Lua que inspira poetas e desencalha navios

10.4.21


Caetano a confirma de São Jorge e a descreve azul verdejante, cheia, branca, inteira, deslumbrante cauda de pavão.

Manuel Bandeira, olhando-a de seu quarto que dava pro nascente a preferia nova, pois cheia lembrava-lhe um sol demente.

Frank Sinatra pede um beijo da amada, pois isso o fará voar até ela (Fly Me to the Moon), onde aí poderá brincar entre os planetas e ver como é a primavera por lá.

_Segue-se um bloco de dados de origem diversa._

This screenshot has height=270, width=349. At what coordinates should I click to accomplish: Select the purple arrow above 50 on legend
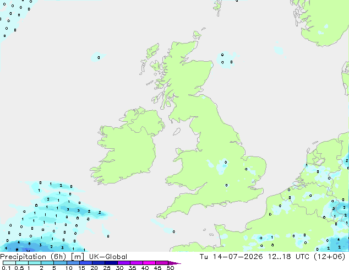click(175, 263)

Paulo Leminski conta que um dia ela foi ao cinema onde passava um filme engraçado, a história de uma estrela que não tinha namorado. E aí ela ficou tão triste com aquela história de amor, que até hoje ela insiste: - Amanheça, por favor!

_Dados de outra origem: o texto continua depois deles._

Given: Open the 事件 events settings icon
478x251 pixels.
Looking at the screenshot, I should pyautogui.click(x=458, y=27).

O MPB-4 canta que quem a chama de velha, mente, pois assim que ela roda, já é nova novamente.

Cecília Meireles, como ela, tinha fases. Fases de andar escondida, de sair pra rua, de se perder na vida. E nesses ciclos, muitas vezes na hora de ser de alguém, Cecília então minguava e não era de ninguém.

Herbert Vianna, diante de sua gravidade, defende que ela seja visitada por bailarinos, não por militares.

Vinicius de Morais declama que ela se oferece aos poetas eriçada de viço, ora ardente, ora se curvando em sensual arco de delírio, até que eles somem em plumas e ela aí adormece, porém, provocantemente nua.

Jessier Quirino, no seu Bolero de Isabel, ensina que quem quiser ver boniteza que a veja depois da auroridade vermelha e da claridade amarelada do amanhecer, com sua luz resplandecendo a pele nua da amada na harmonia que o inverno faz nascer.

Milton Nascimento canta que quando ela traça no Céu um compasso, ele só pensa em fazer um travesseiro dos seus braços.

Luiz Gonzaga traz o recado de Catulo da Paixão, de que quando ela nasce por detrás da verde mata parecendo um sol de prata branquejando a escuridão, é hora da viola pontear saudades nas noites frescas do sertão.

Marcos e Paulo Sérgio Valle pegam o mote e dizem que as mesmas mãos que no sertão tocam violas, se preciso pegam fuzis e espadas pra lutar por liberdades enluaradas.

Drummond, depois de dizer ao mundo que se se chamasse Raimundo seria apenas uma rima, se confessa comovido como o diabo com sua luz refletindo o conhaque no seu copo.

João de Lemos, diante de sua palidez no fog londrino, implora-lhe que retornem a Portugal, onde lá os dois voltariam a ser como Deus os fez: ele, tendo de volta sua vida; ela, brilhando despida, livre do Céu inglês.

O Ever Given, após 144 horas encalhado no Canal de Suez, sente seu casco mover-se e, diante dela valsando entre a Jordânia e o Egito, solta um apito de agradecimento, como se dissesse: “Bastou você alinhar-se ao Sol que ninguém via, que a maré subiu em versos e eu flutuei na poesia”.

Pra Dimitri (pelo carinho), Nelson Pretto (idem) e Vitor Hugo (por ter a Lua de Glória luzindo na retina).


Por Janio Ferreira Soares



Janio Ferreira Soares, cronista, é secretário de Cultura de Paulo Afonso, na margem baiana do Rio São Francisco.